Sometimes the academy can be a drab corner of the world, its inhabitants gasping for breath among drifts of heavily footnoted papers. But then, when we all most need it, along comes a well-funded project (under the aegis of the Arts and Humanities Research Council) taking a resonant journey into cultural anthropology.
‘The Redress of the Past: Historical Pageants in Britain, 1905–2016’ presents itself via a welcoming website inviting the public to add information and blogs about the country-wide plethora of earnest, wacky initiatives that constituted ‘pageant-fever’ in earlier, more technologically innocent, decades. Places across the country seized on a past event of local or national significance (often aggrandising it or adding spurious details) and organised amateur productions offering ‘national costume drama on a grand scale’.
Their range, scope, and psychological undercurrents attracted sharp-penned novelists such as Virginia Woolf and Richmal Crompton, released the repressed thespian abilities of clerics and mayors, and invited the forgotten talents of local composers, designers, and dramatists out of the civic woodwork. These were enormous events in quotidian local life – usually one-off productions, remembered for decades and now, thanks to this project, reappearing from the archives.
Danny Boyle’s thrilling London 2012 Olympic opening show may have epitomised the highest achievement in the genre to date, but the three pageants held in Bury St Edmunds, in 1907, 1959, and 1970, ran the gamut of this kind of entertainment, up to and including their limitations.
There was obvious dramatic potential of the meeting held in St Edmundsbury in late 1214 and convened by the Barons in the Abbey Church, during which King John was compelled to accept the Charter of Liberties, to become the Magna Carta the following year. In 1907 ambitious Bury citizens invited the emperor of pageants, Louis Napoleon Parker – whose first effort, in Sherborne, Dorset, two years earlier had been acclaimed – to mastermind a pageant in the abbey ruins. That summer, 1,800 performers (a large slice of the town’s population), dressed in costumes of their own making, accompanied by choir and orchestra, staged a three-hour spectacular, following the fortunes of the town from the Romans, via (imaginatively inserted) Boadicea, and then pressing on to ‘a whirlwind exercise in local history’. There were 11 performances. It was presented as a properly communal endeavour, in which individual and collective effort flew in the face of the prejudices of Edwardian class-ridden society (even if major roles did fall to key civic and church grandees). In addition, in Parker’s view, the event had raised great local interest in the history, antiquities, and architecture of their remarkable town – a challenge to unwelcome modernising tendencies.

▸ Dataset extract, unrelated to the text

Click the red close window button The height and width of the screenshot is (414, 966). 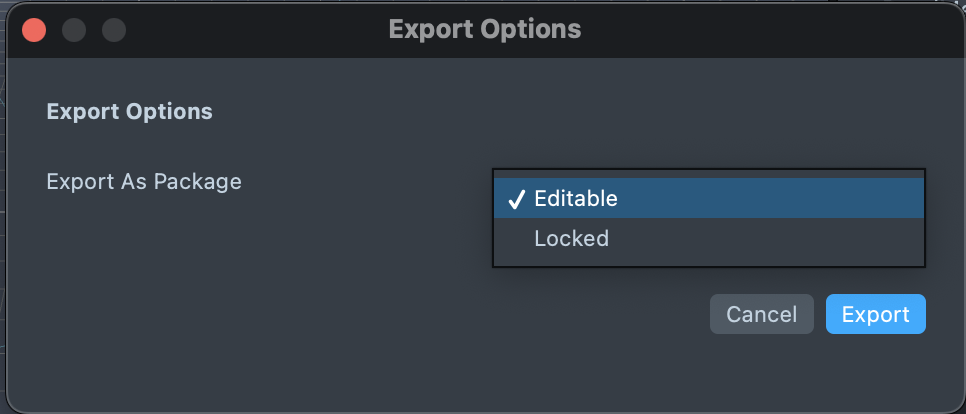point(34,29)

It was still a warm, if very distant, memory when it was decided to stage a Magna Carta pageant in 1959, now with a dash of humour and some carefully planted allegory, as well as television-friendly lights and amplification. Here I must declare an interest. I was there and firmly believe that I took part, although, checking with two contemporaries, they have no such memory. So perhaps we did attend, but rather as child audience members, given a cloak or some medieval garb as a reward for a longish bus journey, but I was there – at least for one performance.
Episodes from 1907 were restaged, extending beyond the mid 16th century and now suitably modernised. Canon Richard Tydeman, already the author of Woodbridge’s Coronation Pageant, wrote it. A thousand people performed, under the direction of Christopher Ede, Parker’s successor as national pageant-supremo. Again the event was successful and profits vested in the Abbey Gardens.
In 1970 came a pageant-play ‘Edmund of Anglia’ but now the event was tainted by a series of bitter disputes in which, sadly, the homespun and the enjoyable gave way to a suspicion of commercialisation and disturbing strains of prejudice emerged in the telling of history. Now the pageant had become real life.